Polis memuru olduğunu beyan eden tutuksuz sanık Oğuzhan Öztürk de 22 yıllık meslek hayatında çeşitli illerde görev yaptığını, örgütlerle ilgili çalışmalarından dolayı takdirnameler aldığını, en son Ümraniye Çakmak Polis Merkezinde Suç Araştırma Bürosunda çalıştığını söyledi.

Sanıklardan Mehmet Alp Ünlü'yü yaklaşık 15 yıldır tanıdığını aktaran sanık Öztürk, "Mehmet Alp Ünlü bir arkadaşının Türkmenistan uyruklu bir kadını yatılı olarak işe alacağını söyleyerek, bu kişinin bir suç kaydı olup olmadığına bakmamı istedi.
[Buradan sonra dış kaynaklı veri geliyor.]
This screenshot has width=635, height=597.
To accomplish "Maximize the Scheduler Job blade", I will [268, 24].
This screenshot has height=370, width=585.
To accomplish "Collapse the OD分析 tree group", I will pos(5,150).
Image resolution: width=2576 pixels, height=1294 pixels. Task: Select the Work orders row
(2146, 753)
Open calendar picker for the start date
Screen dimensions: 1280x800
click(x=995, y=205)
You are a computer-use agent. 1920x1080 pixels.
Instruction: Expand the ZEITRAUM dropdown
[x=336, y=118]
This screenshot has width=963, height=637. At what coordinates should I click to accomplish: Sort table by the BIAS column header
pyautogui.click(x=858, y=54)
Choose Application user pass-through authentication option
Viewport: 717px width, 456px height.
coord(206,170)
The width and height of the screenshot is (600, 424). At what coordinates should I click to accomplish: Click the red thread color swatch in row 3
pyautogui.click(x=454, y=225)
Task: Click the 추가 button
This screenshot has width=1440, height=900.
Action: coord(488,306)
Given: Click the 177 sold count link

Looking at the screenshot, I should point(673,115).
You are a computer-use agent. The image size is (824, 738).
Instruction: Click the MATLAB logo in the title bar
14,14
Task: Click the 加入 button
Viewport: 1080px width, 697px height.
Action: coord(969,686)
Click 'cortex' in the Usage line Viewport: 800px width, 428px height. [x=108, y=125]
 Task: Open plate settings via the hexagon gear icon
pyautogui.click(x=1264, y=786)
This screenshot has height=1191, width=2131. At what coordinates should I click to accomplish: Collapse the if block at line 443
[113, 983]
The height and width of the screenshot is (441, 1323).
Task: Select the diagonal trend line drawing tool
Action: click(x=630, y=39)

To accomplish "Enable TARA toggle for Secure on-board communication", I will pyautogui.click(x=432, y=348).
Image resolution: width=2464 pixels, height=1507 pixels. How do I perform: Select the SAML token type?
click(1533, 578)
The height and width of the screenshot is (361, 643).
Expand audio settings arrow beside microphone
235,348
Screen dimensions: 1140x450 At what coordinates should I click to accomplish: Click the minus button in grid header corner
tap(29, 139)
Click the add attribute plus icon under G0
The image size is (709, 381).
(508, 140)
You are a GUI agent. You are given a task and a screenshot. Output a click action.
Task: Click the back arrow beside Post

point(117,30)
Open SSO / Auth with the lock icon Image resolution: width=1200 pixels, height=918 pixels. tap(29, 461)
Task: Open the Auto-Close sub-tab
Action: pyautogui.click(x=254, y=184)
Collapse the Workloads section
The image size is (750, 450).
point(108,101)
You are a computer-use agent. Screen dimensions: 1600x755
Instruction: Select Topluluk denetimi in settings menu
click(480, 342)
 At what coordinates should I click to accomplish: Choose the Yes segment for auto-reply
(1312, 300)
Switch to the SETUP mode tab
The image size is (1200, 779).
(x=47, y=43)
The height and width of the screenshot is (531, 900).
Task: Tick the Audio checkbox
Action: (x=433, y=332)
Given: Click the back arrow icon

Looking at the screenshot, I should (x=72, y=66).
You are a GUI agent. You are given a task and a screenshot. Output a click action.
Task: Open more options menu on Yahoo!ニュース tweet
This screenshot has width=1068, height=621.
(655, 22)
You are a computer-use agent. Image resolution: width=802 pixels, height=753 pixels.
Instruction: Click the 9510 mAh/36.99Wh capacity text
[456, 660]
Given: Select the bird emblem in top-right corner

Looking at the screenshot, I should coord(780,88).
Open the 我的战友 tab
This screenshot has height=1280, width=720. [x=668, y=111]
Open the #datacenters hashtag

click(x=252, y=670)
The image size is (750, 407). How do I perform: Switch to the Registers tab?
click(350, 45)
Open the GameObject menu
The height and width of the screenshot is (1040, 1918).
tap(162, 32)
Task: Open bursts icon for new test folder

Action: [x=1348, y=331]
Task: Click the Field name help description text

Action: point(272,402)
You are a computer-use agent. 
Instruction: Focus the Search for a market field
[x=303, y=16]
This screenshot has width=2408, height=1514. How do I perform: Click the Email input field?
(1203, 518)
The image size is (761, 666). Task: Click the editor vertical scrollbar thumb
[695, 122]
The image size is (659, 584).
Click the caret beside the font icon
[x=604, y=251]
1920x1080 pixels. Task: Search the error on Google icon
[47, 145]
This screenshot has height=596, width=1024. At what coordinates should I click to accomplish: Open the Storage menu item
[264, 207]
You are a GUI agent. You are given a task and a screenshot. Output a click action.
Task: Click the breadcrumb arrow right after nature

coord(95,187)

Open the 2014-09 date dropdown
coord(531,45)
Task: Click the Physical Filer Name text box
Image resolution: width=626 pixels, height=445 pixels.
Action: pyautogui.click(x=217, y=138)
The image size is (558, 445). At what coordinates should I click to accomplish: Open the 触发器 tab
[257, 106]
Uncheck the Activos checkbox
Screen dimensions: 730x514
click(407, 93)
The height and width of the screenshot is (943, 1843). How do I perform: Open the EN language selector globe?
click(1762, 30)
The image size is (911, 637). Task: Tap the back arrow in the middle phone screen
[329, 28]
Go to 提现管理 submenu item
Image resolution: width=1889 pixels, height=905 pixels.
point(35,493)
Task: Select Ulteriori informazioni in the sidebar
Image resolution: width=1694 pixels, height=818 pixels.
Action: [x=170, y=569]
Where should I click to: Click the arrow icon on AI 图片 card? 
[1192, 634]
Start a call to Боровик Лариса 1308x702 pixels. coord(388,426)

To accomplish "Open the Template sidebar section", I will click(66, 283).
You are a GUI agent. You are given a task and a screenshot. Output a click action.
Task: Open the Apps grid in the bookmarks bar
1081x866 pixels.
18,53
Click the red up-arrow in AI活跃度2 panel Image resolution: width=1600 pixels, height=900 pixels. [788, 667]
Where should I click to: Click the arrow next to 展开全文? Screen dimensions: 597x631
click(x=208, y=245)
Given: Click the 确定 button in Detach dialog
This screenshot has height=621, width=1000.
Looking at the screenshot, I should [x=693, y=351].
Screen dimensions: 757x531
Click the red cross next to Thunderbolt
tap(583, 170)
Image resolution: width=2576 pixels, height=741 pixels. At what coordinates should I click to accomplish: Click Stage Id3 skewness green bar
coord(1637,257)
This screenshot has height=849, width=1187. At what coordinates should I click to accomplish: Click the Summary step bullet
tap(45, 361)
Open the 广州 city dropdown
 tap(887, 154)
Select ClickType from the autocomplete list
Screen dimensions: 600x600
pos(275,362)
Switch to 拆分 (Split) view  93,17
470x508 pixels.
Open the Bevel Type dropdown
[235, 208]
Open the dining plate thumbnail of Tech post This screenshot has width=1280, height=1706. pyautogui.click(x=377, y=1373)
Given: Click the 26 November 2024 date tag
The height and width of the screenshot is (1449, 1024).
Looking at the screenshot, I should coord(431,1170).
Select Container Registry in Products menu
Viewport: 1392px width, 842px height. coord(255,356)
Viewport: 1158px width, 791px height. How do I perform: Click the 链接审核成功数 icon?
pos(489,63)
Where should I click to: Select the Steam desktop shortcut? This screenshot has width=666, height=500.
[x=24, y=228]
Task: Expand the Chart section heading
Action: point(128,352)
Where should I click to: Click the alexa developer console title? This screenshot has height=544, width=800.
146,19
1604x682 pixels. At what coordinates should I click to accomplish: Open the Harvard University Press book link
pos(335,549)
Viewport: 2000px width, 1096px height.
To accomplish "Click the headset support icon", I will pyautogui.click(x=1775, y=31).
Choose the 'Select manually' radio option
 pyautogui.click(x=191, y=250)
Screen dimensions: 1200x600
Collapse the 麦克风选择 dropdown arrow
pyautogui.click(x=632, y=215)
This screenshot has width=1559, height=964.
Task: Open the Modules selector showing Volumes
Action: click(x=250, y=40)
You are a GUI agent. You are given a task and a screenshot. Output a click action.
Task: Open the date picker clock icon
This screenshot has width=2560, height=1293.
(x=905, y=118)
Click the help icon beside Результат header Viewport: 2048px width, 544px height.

Bu tür şahıslar genelde evleri soyduğu için ve ben suç araştırmada çalıştığım için araştırdım. Bu kadının herhangi bir sicili olmadığını kendisine söyledim. Bu yaptığım yasaldır. Tapelerde adı geçen diğer kişilerin de örgütle alakası yoktur. Ben sicilinde bozukluk olduğunu gördüğüm şahısla arkadaşlık yapmam. Alp Ünlü'nün bu gruptan olduğunu bilmiyordum. Kesinlikle bu tarz örgütlere karşı savaşan kişiyim. Ben İslamı ve Müslümanlığı bilen bir insanım." ifadelerini kullandı.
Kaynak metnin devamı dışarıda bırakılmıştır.